→ **Text provided**:

=== Section Start ===

Wait. Are you telling me Jesus was a dragon?
So. I’m editing. After talking with Kate at Candlemark & Gleam on a few plot issues, we agreed that expanding Pilgrim of the Sky in a few places is definitely the way to go. Initially my goal was to write an 80,000 word novel. For some weird reason in 2008, when the book was written, I was under the opinion that this was What I Needed to Do. Keep in mind that the second draft of The Aldersgate was a whopping 160,000, and you can probably see that my intentions were well-founded.
However. To get the book to where I want it to be for publication I need to add some stuff. I need to fluff out the world a bit, bring out a few of the characters who fell by the wayside (Joss Raddick and John Iosheka in particular) and just generally go in with a finer brush.
At this point I’m about 1/3 through on the first pass edits, and just finished my first bonus scene in which there is a magic compact and frequent use of the word transcorporeal. Also, some debate as to whether or not Jesus was a dragon. (He wasn’t.)

=== Section End ===

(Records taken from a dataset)
=== Section Start ===

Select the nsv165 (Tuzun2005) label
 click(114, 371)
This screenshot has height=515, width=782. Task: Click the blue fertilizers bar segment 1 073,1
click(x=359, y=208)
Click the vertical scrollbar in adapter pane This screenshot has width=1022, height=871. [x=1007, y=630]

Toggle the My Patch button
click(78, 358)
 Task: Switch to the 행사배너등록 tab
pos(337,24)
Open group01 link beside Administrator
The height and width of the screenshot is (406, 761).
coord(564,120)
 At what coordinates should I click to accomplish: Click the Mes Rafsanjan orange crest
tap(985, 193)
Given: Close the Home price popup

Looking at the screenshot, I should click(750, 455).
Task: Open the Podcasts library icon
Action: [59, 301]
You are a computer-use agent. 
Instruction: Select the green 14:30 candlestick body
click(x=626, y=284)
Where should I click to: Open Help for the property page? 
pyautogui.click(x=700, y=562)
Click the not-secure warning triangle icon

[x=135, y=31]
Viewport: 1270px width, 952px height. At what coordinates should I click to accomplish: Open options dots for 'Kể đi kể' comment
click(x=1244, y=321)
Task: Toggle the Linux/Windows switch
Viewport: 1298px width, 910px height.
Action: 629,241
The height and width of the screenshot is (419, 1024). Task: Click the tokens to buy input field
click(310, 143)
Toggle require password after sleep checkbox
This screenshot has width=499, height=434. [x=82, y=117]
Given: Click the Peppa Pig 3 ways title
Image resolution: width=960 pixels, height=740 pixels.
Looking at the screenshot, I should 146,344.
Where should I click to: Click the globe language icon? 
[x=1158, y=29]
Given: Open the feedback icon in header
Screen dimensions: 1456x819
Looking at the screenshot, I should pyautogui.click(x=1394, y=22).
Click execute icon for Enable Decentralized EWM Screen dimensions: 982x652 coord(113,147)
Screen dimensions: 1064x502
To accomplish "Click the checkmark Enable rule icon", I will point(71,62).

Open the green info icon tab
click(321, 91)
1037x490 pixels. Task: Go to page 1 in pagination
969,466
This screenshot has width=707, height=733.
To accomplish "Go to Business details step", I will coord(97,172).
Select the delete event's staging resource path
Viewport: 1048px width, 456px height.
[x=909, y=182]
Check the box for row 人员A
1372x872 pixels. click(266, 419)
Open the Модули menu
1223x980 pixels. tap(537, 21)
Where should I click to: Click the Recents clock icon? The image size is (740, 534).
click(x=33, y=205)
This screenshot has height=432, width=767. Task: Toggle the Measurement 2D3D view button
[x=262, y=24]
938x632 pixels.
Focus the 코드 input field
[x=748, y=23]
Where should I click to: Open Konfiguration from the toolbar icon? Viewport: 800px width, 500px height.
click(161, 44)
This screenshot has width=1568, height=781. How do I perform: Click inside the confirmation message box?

=== Section End ===

→ **Prompt A**:
In the blog post about editing Pilgrim of the Sky, which two characters who fell by the wayside are named as needing to be brought out?
→ **Prompt B**:
Write the next part of the blog post about editing Pilgrim of the Sky, continuing after its final sentence.

→ **Response area A**:
Joss Raddick and John Iosheka.

→ **Response area B**:
But anyway. I’ve got a net gain of about 1K at this point, but I anticipate much more heading into the meat and potatoes of the book. Oddly I also cut down on cursing. Much of the dialogue was written ages ago (what feels like) and I’m spending a lot of time making it flow better. It’s not so hard with Randall, who speaks more or less like most of the characters I write (i.e. a sort of casual Victorian thing)–but my main character is from the present. And this whole talking like a normal person thing is just harder for me.
Yes, I like editing and I have a hard time writing modern dialogue. I’m weird. (My husband Michael thinks that the difficulty stems from years of MUSHing; I think it’s just from years of reading very little that takes place any time after 1900).
So, considering I’m back in the swing of things I thought I’d present a shorter update/status/metrics thing. Behold!
One thing I loved: The elevator. There’s an elevator in the Roths’ house and I absolutely adore it. It’s all shiny and weird and steampunk and uber-Victorian. It’s really dorky to love an elevator, but there you go.
One thing I loathed: Well, there are quite a few things I loathed, but I got rid of them. This is why editing is fun. Mostly they were large chunks of exposition that said something to the effect of “Maddie felt frightened and/or on the verge of panic and didn’t know if she should trust Matilda/Randall.” The delete key, it is my friend.
Best quote: Randall has just taken Maddie to his office, which he shares with one J. G. Iosheka, who is apparently not in attendance.
“Who’s J. G. Iosheka?” asked Maddie, shivering into her stole. It was alarmingly cold in the office. There was a fireplace, buried behind a chest of drawers, but likely not much of a chance that it was in working condition.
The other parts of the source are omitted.